* [Data shown]
-------

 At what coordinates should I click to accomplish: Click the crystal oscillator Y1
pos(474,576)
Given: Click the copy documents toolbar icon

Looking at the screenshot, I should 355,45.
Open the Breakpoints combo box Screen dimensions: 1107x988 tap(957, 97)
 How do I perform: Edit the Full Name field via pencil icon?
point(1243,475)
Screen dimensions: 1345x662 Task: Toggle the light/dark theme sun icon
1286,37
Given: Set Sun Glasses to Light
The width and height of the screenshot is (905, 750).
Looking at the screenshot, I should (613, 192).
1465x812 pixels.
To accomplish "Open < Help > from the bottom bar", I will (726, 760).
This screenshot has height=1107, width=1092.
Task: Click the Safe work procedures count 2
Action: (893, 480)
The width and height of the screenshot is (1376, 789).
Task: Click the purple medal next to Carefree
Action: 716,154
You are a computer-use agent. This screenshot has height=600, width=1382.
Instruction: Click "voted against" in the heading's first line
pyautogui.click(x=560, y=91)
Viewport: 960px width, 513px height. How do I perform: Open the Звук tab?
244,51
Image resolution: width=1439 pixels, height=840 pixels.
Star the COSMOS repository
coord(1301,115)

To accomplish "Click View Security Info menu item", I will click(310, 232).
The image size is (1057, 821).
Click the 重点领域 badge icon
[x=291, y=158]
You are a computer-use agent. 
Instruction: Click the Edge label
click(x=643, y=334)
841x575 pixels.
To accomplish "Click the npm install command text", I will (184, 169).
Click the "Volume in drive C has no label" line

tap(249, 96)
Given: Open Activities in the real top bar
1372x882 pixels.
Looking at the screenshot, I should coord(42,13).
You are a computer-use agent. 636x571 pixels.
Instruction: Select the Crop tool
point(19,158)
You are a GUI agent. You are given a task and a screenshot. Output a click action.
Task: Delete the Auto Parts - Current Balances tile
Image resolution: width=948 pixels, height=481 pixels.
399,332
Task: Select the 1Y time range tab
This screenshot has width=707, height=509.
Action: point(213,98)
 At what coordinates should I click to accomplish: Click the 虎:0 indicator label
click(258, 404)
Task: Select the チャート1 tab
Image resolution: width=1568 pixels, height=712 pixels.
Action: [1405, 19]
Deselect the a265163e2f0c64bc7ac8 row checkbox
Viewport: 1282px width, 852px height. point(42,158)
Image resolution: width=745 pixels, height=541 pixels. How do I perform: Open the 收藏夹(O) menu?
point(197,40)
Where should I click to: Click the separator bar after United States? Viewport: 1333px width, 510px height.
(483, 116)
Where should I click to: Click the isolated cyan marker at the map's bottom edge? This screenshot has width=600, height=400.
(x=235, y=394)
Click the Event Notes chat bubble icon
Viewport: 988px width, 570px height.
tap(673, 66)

-------

* [What you need to do]
Taking the entries above, write out exactly each line from the one holding "The image size is (1057, 821)." to the one holding "841x575 pixels.", both included, and stop there.

* [Response for this exercise]
The image size is (1057, 821).
Click the 重点领域 badge icon
[x=291, y=158]
You are a computer-use agent. 
Instruction: Click the Edge label
click(x=643, y=334)
841x575 pixels.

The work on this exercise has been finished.